Preaching the gospel, the euangelion (“good news”), is part and parcel of evangelism. And because the gospel is news, what better way to communicate its truth than through words? Yet, there is a trend among well-meaning Christians that treats the gospel as if it were truth expressed through actions alone. It is unnecessary to tell people the gospel when they can just as easily be shown it. Our kindness should take the center stage in evangelism. Words, we’re told, should be used only as supporting actors when absolutely needed.
Most of us encounter this idea through a misattributed quote from Francis of Assisi: “Preach the gospel at all times. If necessary, use words.” It’s an attractive thought, one that seems correct, but there is a great irony to it. This quote that champions a word-less gospel is itself conveyed through words. You would not have learned it otherwise. And here lies the problem with a word-less gospel. News does not spread through actions but through words. (There is a good reason we don’t get our evening news from mimes.)
It’s not that kindness is irrelevant to the gospel. However, looking to the example of Jesus, we see that our gospel-driven kindness is only half the equation. Yes, kindness to unbelievers is important, but, as a presentation of the gospel, it is incomplete. Evangelism requires us to emulate the deeds-words cadence of Christ. Rejecting words in favor of deeds warrants a tweak to the Apostle James’ tongue-in-cheek rebuke, “You have words and I have deeds” (James 2:18). But don’t we know that when it comes to evangelism, deeds without words are dead?
Three Things Words Do in Evangelism
If words are so important to evangelism, what role do they play? Here are three things to consider.
1. Words clarify truth in a chaotic world.
Our culture constantly preaches rival gospels (which, in truth, are not really good news at all) through words. People are constantly bombarded with narratives and lyrics from talking heads and cultural icons that point them in any direction but the cross. In our age of information—a mixture of raw data, competing voices vying for power, and fake news—the spoken truth of the word of God acts like a beacon of hope.
2. Words highlight our weakness.
This may sound strange, but it’s a very important part of evangelism. The greatest compliment to our presentation of the gospel is our testimony of how it changed our life. Sharing our testimony means that we admit our shortcomings and flaws and revisit the sin from our past, both sin that we’ve done and sin done to us. It is a display of our weakness. Yet, in that weakness, the gospel is strong. The Apostle Paul said, “I will boast all the more gladly of my weaknesses, so that the power of Christ may rest upon me” (2 Corinthians 12:9). The more we boast about our weakness, the more the strength of Christ is displayed. It’s a difficult thing to boast about our weakness in mere kindness alone.
3. Words (of the gospel) are the power of God that brings salvation.
It is a message that we share in words and show in deeds. Displaying the power of the gospel in kindness is the frame in which the message hangs. People need to hear what God has done and is doing now. After all, the apostle Paul reminds us, “How then will they call on him in whom they have not believed? And how are they to believe in him of whom they have never heard? And how are they to hear without someone preaching?” (Romans 10:14).

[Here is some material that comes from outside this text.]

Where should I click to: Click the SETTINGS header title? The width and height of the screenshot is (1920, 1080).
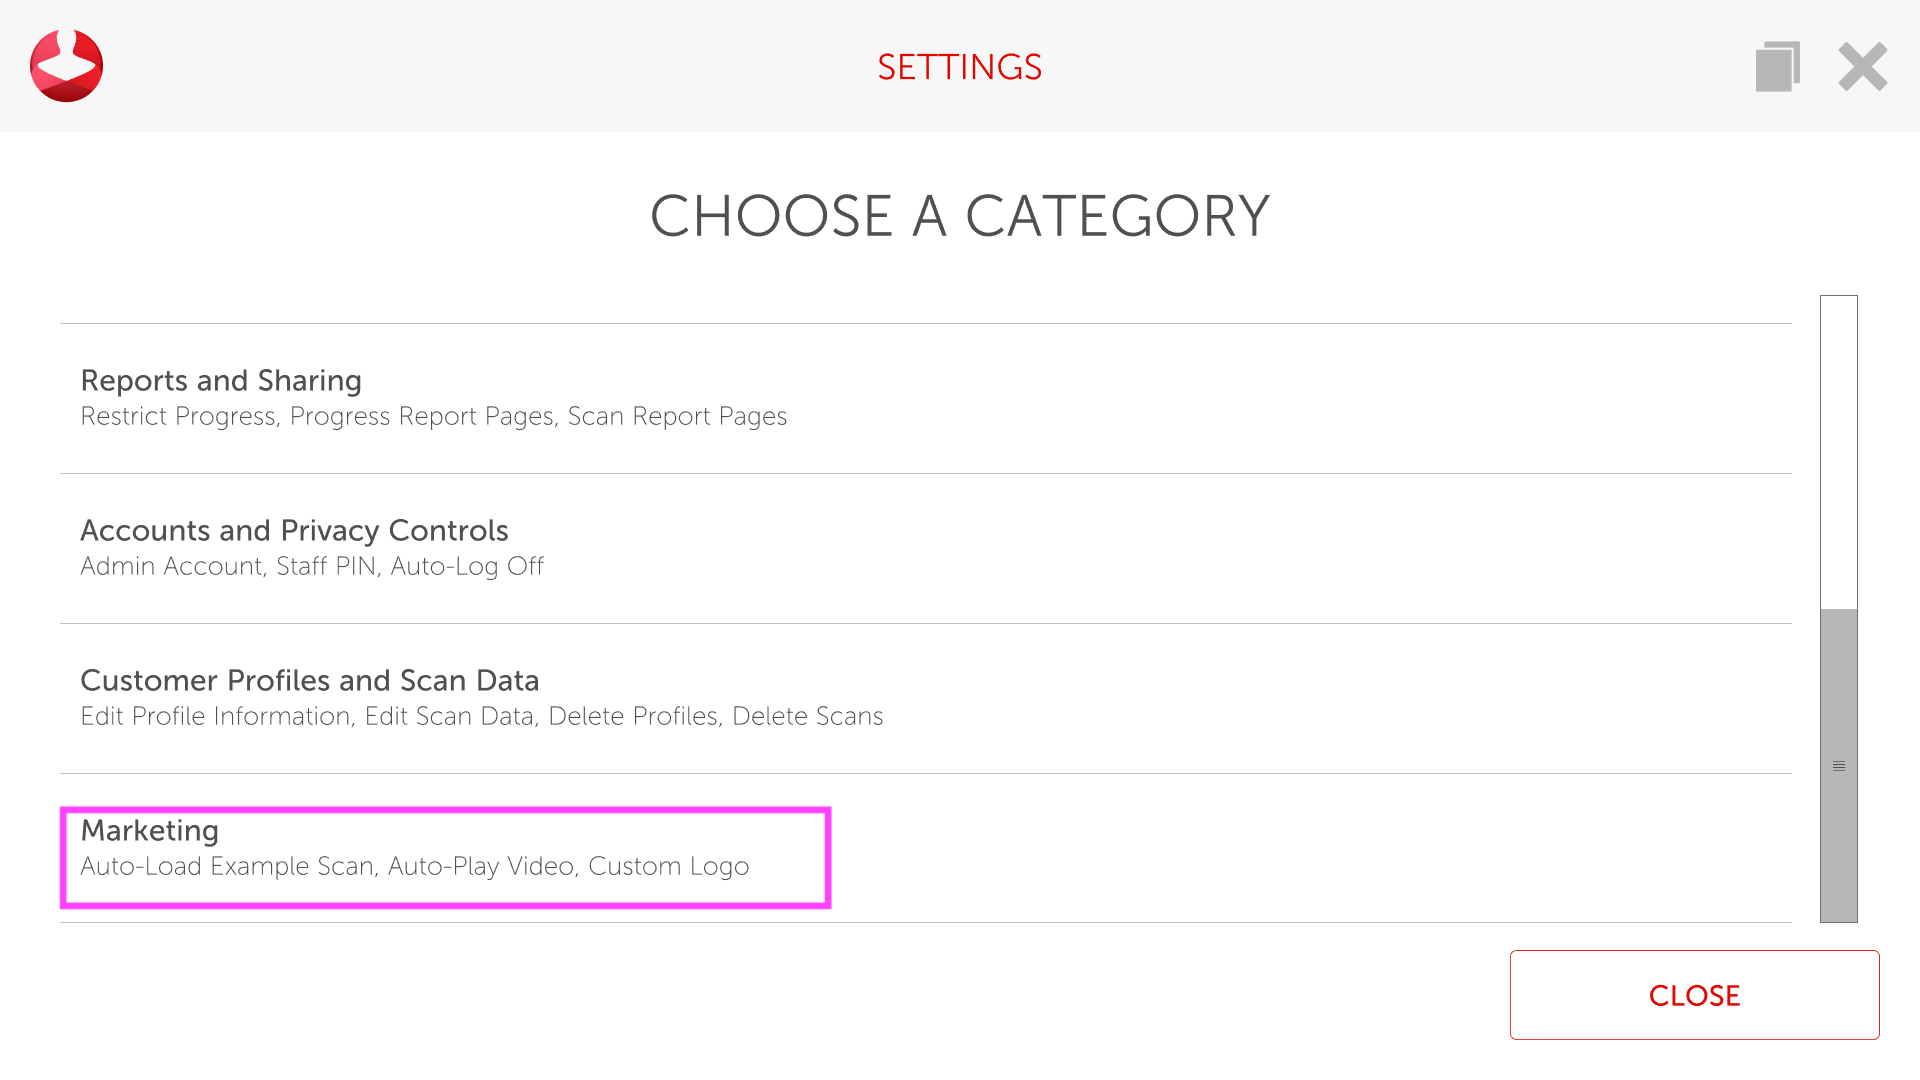(959, 67)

Jesus did not come only to show his faithfulness to the Father in terms of His deeds. The incarnate Word of God was also the ultimate herald of the gospel. Jesus came to preach and proclaim the good news. If we truly desire to take his commission seriously, then we must always remember to represent him in word and deed. As Francis of Assisi (actually) said, “I am the herald of the great King of Heaven.” The most effective heralds represent their king well in both word and deed.